Trooper kills armed Fairbanks man; mother found dead

911 CALL: Officers believe woman tried to get help before dying.

November 24, 2009 

An Alaska State Trooper shot and killed a naked, knife-wielding man at a Fairbanks home Tuesday morning after he confronted officers and refused to put down the weapon, according to troopers. Investigators later found the body of his mother inside the home lying next to a phone.

Troopers say the man, Thom Depace Wylie Gruenig, 38, was declared dead at Fairbanks Memorial Hospital shortly after the shooting. Found in the home was his mother, Kathryn L. Gruenig, 66, whose death was being investigated as a homicide, troopers said.

Troopers were summoned to the home off University Avenue and College Road about 7:40 a.m. after getting a 911 call during which dispatchers heard labored breathing but got no answer, according to troopers spokeswoman Megan Peters. A lone trooper, who was not immediately named, knocked on the door with medics standing by.

"The guy comes to the door, confronts the trooper and, you know, he's naked and got a knife in his hand and the trooper backs away and tries to get him to drop the weapon," said Col. Audie Holloway, head of the troopers. "He doesn't. He continues to advance on the trooper and the medics, which are right there close to where the trooper's at, and so the trooper's forced to shoot him."

Christine Lundberg, 58, lives across the street from the home on Hess Avenue. She said she had just taken her granddaughter to school and returned home when she saw a police car.

"Next thing we know, there's a whole bunch of cop cars outside and then there was like a popping noise: Pop, pop, twice," she said. "We stayed inside because there was cop cars everywhere. They had assault rifles and just running around. It was crazy."

Lundberg said the woman and her son live in the brown home but that she didn't know them well. Sometimes she would say hi when she saw Thom walking to the University of Alaska Fairbanks or his mother going to her car, she said.

Neighbor Dover Williams, 59, said the home has always been quiet, and the people living there kept to themselves.

"They have real tall fences around their lot and they've got a lot of the Siberian pea that's grown quite tall, so you never really saw them that much at all," Williams said.

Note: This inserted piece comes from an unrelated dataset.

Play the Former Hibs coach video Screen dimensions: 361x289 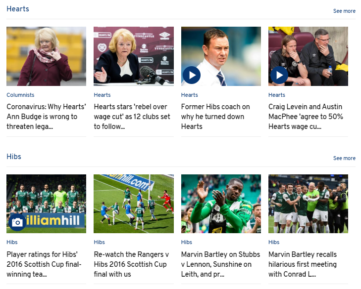click(192, 75)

City property records indicate the home belongs to Kathryn Gruenig, assistant to the director at UAF's Institute of Northern Engineering. Thom Gruenig was currently working as a field operations supervisor for the 2010 Census, according to a resume posted on his personal Web site. He has previously worked for the University of Alaska, his resume says.

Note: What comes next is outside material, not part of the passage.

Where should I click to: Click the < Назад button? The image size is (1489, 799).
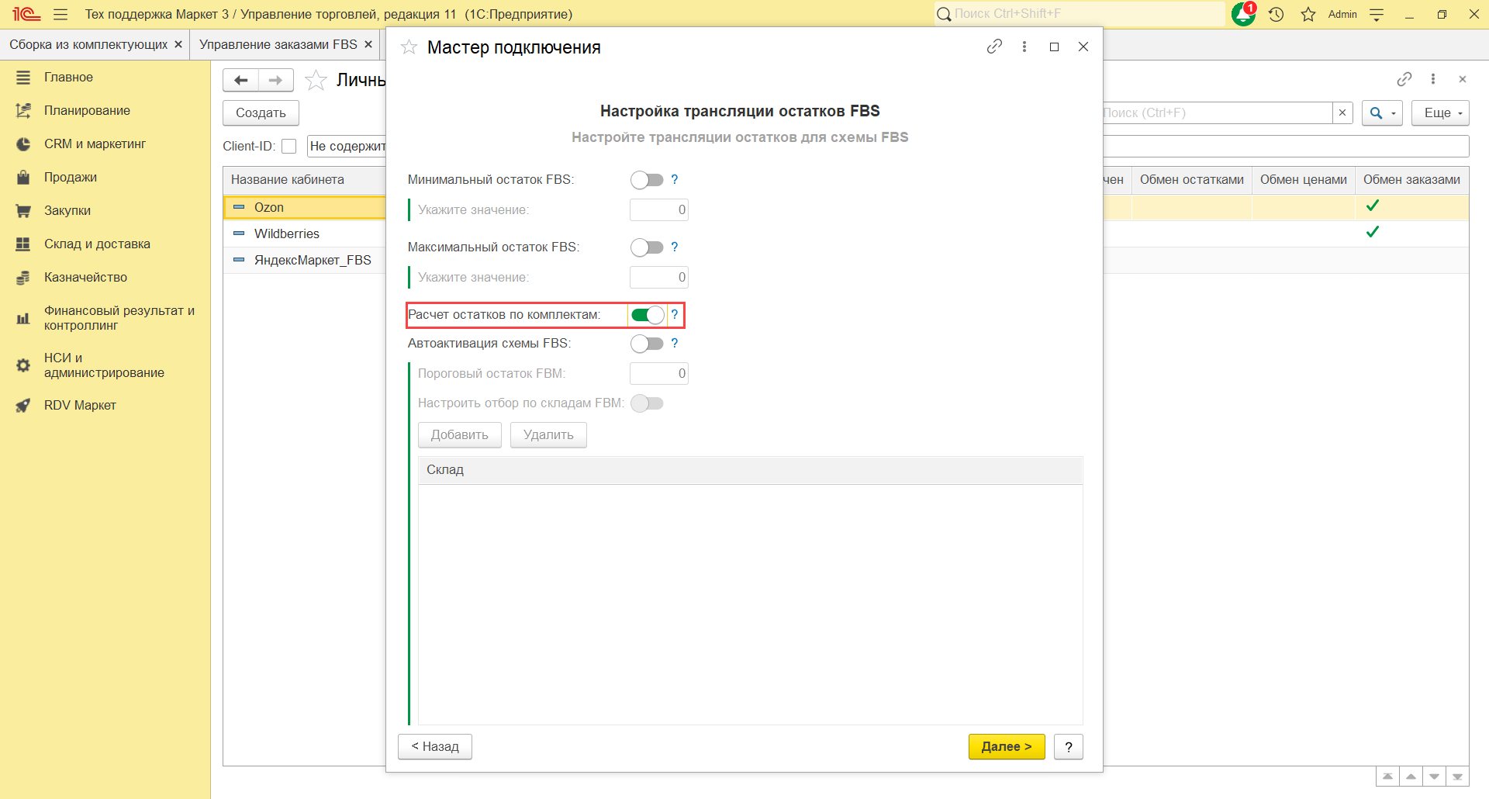click(x=435, y=746)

As medics began trying to save Thom Gruenig, the trooper went inside to find out why 911 was called and found his mother, Holloway said.

Troopers' "working theory" is that she called 911 as she was dying, he said., though he wouldn't say how the woman died. Asked if she was stabbed to death, he said, "Not exactly." Also unclear was why Thom was naked.

"We have no idea," Holloway said. "We don't know if he just happened to be that way or if he was on drugs or crazy, you know, we don't have any clue at this point."

Investigators found a marijuana growing operation in the lower level of the home involving about 30-40 plants. Holloway said investigators didn't yet know if the drugs played a role in the situation.

Court records indicate Thom Gruenig was charged in Fairbanks in 1995 with burglary and second-degree theft. He was convicted on the felony theft charge and has not been charged in a criminal case since. Kathryn Gruenig appeared to have no criminal history.

The officer who fired his weapon was placed on administrative leave for three days, at the end of which his name will be released, troopers said.

It is the third time in less than three weeks troopers have shot someone they say threatened them with a weapon.

Five troopers shot and killed Nora Jean York, 58, at a Mat-Su cabin Nov. 14 after she had been talking about suicide by cop and then raised a shotgun at officers, according to troopers. On Nov. 6, a trooper shot and wounded a man in South Fairbanks after the suspect allegedly failed to yield for a traffic stop and led the officer on a pursuit. The suspect was wounded but survived.

Both the previous shootings remain under investigation.

"There's no rhyme or reason to these events," Holloway said. "They're not connected."